The model estimated that in 1991, over 4,600 first-in-a-lifetime strokes occurred in New Zealand, there were about 26,300 people living who had suffered one or more strokes (about 6,000 of whom were severely disabled as a result), and about 2935 people died that year as a direct result of a stroke.

The model shows that over 70 percent of first strokes happen in people aged 65 years and over, and only 5 percent of strokes happen in people under the age of 45 years.

The model also shows the average age for first stroke for males is 67.5 years and for females it is 73.6 years.

Other information, from the Cardiovascular Disease Toolkit, shows that for Maori, the average age of stroke is 56 years and for Pacific peoples it is 60 years.

Stroke incidence in the population can be reduced by a number of measures including stopping smoking, weight management, exercise, a balanced diet and early treatment of cardiovascular risk factors like high blood pressure. Having a ministroke or a disturbance of the heart rhythm called atrial fibrillation are also important warning signals of stroke.

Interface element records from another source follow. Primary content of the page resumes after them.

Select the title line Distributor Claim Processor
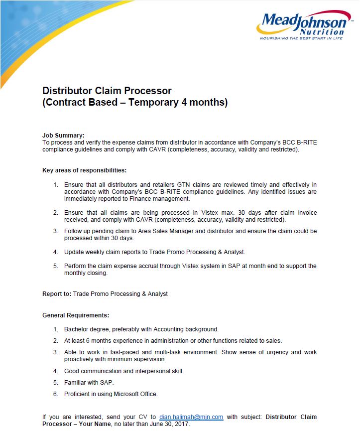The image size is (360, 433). coord(107,91)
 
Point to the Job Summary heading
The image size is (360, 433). coord(63,135)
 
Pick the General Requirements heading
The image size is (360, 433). coord(75,315)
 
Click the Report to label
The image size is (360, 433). coord(56,294)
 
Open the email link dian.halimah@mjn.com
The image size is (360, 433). coord(191,417)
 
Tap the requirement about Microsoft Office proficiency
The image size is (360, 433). coord(111,394)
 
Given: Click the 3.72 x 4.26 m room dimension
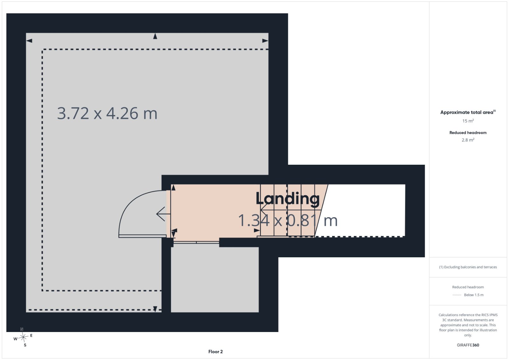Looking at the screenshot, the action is (107, 113).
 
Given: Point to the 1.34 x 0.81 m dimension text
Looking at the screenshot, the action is (288, 220).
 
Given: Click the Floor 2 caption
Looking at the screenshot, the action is (215, 352).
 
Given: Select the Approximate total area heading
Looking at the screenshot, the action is (468, 112).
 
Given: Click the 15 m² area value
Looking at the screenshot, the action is (468, 121).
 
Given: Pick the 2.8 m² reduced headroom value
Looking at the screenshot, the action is (468, 140).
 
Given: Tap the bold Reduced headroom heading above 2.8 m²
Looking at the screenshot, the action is (468, 133).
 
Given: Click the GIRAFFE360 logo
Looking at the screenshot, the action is (468, 345).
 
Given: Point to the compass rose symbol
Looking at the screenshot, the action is (23, 337).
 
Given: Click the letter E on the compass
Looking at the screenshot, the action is (31, 336).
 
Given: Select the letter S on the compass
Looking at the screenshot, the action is (25, 345).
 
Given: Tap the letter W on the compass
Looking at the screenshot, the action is (16, 339).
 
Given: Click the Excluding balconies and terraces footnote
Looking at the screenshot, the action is (468, 267).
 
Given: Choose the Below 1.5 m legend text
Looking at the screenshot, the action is (474, 295).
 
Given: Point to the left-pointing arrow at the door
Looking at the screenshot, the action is (164, 214).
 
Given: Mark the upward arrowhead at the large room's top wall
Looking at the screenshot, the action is (155, 36).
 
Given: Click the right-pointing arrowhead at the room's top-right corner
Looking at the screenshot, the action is (265, 41).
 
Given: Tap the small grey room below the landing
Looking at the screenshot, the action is (215, 280).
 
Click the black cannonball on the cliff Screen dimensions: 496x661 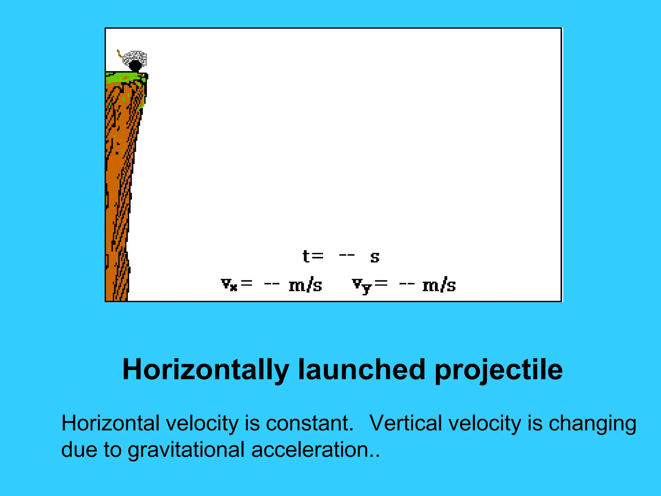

Modelling Stroke: A multi-state life table model includes one example to illustrate how the model can be used. The rudimentary example looks at what difference a slight reduction in salt intake might have on stroke and shows that a reduction in the use of salt as a food additive of just 4 percent a year would prevent approximately 435 deaths from cardiovascular disease each year within little more than a decade. Much more work would have to be done before such modelling could be used to develop policy advice.